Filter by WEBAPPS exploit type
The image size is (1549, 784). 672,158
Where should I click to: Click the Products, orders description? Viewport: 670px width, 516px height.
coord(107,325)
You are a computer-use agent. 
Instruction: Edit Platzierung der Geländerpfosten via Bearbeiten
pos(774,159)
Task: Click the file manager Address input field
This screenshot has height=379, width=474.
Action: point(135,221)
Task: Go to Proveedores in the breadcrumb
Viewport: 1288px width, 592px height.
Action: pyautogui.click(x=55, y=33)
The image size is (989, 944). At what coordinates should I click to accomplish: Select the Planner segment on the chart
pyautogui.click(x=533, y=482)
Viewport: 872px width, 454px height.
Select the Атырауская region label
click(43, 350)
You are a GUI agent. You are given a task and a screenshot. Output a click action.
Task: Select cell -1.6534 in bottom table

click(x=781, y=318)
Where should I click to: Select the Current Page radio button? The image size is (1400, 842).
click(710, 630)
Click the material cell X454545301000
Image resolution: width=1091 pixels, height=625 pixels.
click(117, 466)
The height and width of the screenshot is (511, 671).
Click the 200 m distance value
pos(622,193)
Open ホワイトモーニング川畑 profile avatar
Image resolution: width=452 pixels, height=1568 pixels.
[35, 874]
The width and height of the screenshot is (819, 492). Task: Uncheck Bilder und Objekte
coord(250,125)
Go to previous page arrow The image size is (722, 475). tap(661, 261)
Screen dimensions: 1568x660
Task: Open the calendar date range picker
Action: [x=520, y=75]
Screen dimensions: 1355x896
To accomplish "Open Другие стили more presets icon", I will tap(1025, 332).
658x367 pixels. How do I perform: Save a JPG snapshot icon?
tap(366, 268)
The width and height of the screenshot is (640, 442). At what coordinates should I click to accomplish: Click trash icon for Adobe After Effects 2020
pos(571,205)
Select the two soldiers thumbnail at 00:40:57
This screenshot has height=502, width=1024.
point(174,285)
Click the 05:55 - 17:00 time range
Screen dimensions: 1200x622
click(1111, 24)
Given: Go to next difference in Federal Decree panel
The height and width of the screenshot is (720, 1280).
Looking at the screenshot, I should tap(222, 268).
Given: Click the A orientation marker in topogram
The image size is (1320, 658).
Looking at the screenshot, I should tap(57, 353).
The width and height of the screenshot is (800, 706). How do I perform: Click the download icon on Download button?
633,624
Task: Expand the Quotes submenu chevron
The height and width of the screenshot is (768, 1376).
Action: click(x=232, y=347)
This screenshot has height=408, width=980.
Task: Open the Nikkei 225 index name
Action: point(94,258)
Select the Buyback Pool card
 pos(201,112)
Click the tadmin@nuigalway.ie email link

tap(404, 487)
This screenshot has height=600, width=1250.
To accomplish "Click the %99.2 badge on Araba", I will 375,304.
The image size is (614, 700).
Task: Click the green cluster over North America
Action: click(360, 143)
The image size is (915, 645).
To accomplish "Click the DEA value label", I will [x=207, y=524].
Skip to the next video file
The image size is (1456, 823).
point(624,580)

▸ **GOAL OF THE EXERCISE**: Return the lines of the material above, from the line with "The image size is (989, 944)." to the line with "tap(404, 487)", both included, without any change.

▸ **RESULT OF THIS EXERCISE**:
The image size is (989, 944). At what coordinates should I click to accomplish: Select the Planner segment on the chart
pyautogui.click(x=533, y=482)
Viewport: 872px width, 454px height.
Select the Атырауская region label
click(43, 350)
You are a GUI agent. You are given a task and a screenshot. Output a click action.
Task: Select cell -1.6534 in bottom table

click(x=781, y=318)
Where should I click to: Select the Current Page radio button? The image size is (1400, 842).
click(710, 630)
Click the material cell X454545301000
Image resolution: width=1091 pixels, height=625 pixels.
click(117, 466)
The height and width of the screenshot is (511, 671).
Click the 200 m distance value
pos(622,193)
Open ホワイトモーニング川畑 profile avatar
Image resolution: width=452 pixels, height=1568 pixels.
[35, 874]
The width and height of the screenshot is (819, 492). Task: Uncheck Bilder und Objekte
coord(250,125)
Go to previous page arrow The image size is (722, 475). tap(661, 261)
Screen dimensions: 1568x660
Task: Open the calendar date range picker
Action: [x=520, y=75]
Screen dimensions: 1355x896
To accomplish "Open Другие стили more presets icon", I will tap(1025, 332).
658x367 pixels. How do I perform: Save a JPG snapshot icon?
tap(366, 268)
The width and height of the screenshot is (640, 442). At what coordinates should I click to accomplish: Click trash icon for Adobe After Effects 2020
pos(571,205)
Select the two soldiers thumbnail at 00:40:57
This screenshot has height=502, width=1024.
point(174,285)
Click the 05:55 - 17:00 time range
Screen dimensions: 1200x622
click(1111, 24)
Given: Go to next difference in Federal Decree panel
The height and width of the screenshot is (720, 1280).
Looking at the screenshot, I should tap(222, 268).
Given: Click the A orientation marker in topogram
The image size is (1320, 658).
Looking at the screenshot, I should tap(57, 353).
The width and height of the screenshot is (800, 706). How do I perform: Click the download icon on Download button?
633,624
Task: Expand the Quotes submenu chevron
The height and width of the screenshot is (768, 1376).
Action: click(x=232, y=347)
This screenshot has height=408, width=980.
Task: Open the Nikkei 225 index name
Action: point(94,258)
Select the Buyback Pool card
 pos(201,112)
Click the tadmin@nuigalway.ie email link

tap(404, 487)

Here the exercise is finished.